É importante ter em mente também que um paciente que precisa de cuidados
numa Unidade de Terapia Intensiva por motivo da Covid-19 exige, em média, duas
semanas para se recuperar, ou seja, catorze dias. Obviamente que quanto mais
idoso for o paciente mais tempo ele exigirá. Esse quadro também contribui para
reduzir ainda mais as disponibilidades de leitos de UTIs, agravando ainda mais o
problema. Isso tudo sem levar em consideração que parte dos 27,7 mil leitos de
UTIs disponíveis já estão ocupados por pacientes em tratamento de outros males
(acidente vascular cerebral, infarto, etc.). Ou seja, levando-se em
consideração tal contingente, o número de UTIs disponíveis é ainda mais
reduzido, agravando o quadro.
Portanto, como disse, a discussão principal em torno da Covid-19 não
gira propriamente em torno do número de idosos numa nação. Esse é um aspecto
apenas preliminar e periférico. Qual o papel da população mais jovem como fator
de prevenção do risco de déficit em UTIs? Um apenas: não funcionarem como
agentes transmissores. Em outras palavras: DEVEM SER MINIMAMENTE INFECTADOS.

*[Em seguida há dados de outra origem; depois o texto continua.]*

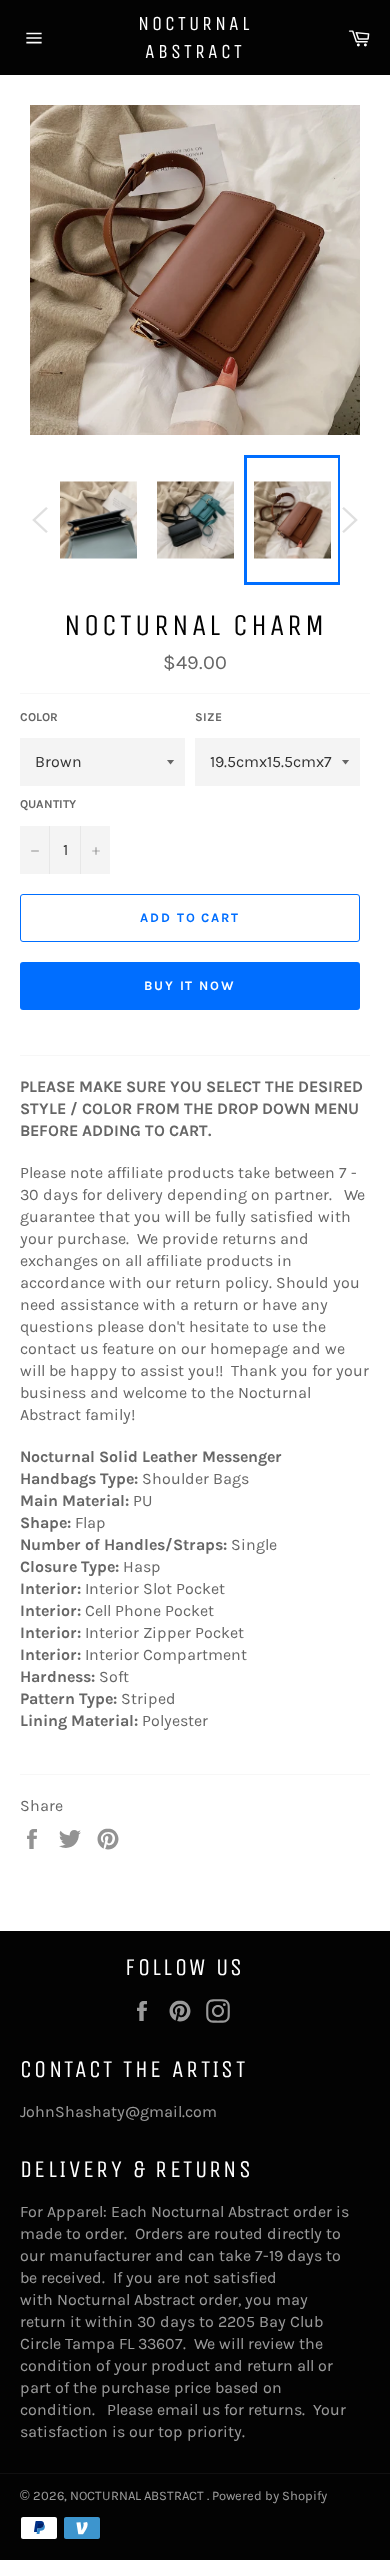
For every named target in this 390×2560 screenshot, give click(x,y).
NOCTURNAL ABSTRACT (195, 37)
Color (39, 717)
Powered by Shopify (269, 2495)
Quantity (48, 804)
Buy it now (190, 985)
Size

Quanto menos essa população se expor ao contágio, melhor, pois não atuariam como
intermediários entre o vírus e a população mais vulnerável. Daí a necessidade
de ISOLAMENTO, inclusive, dessa população menos vulnerável.
Ou seja, a CAPACIDADE DE O SISTEMA DE SAÚDE RESPONDER AOS INFECTADOS QUE
PRECISAREM DE UTIs passa pela SAÚDE DA POPULAÇÃO MAIS JOVEM E/OU QUE NÃO ESTÃO
NO GRUPO DE RISCO. Além, é claro, da adoção de medidas igualmente eficazes no
combate à pandemia como TESTAGENS EM MASSA OU APENAS LOCALIZADAS (testagens
cirúrgicas), CONTROLE DA POPULAÇÃO DE INFECTADOS e TOMADA DE TEMPERATURAS DOS
INDIVÍDUOS em ambientes de grande circulação de pessoas como farmácias e supermercados; além,
evidentemente, dos cuidados básicos que todos os dias batem à nossa porta (lavar
as mãos, uso de álcool em gel, higienização de alguns compartimentos da casa e do
ambiente de trabalho, uso de máscaras, etc.).
Por fim, é importante mencionar alguns dados da Organização Mundial da
Saúde quanto à eficácia do isolamento no combate ao vírus. Em ambientes
socialmente isolados um agente infectado transmite o vírus para 2 ou 3 pessoas.
Já nos locais em que o isolamento social não fora adotado e que igualmente não
contam com outras medidas eficazes de combate ao vírus, o número de infectados
sobe para 6 por agente transmissor.
Em síntese, a luta contra a Covid-19 não admite divisões em “isolamento
vertical” ou “isolamento horizontal”. Isso é IRRELEVANTE no combate ao vírus e
PREJUDICIAL às ações de prevenção. TODOS TÊM A MESMA PARCELA DE
RESPONSABILIDADE, SEJA OS DO GRUPO DE RISCO OU NÃO.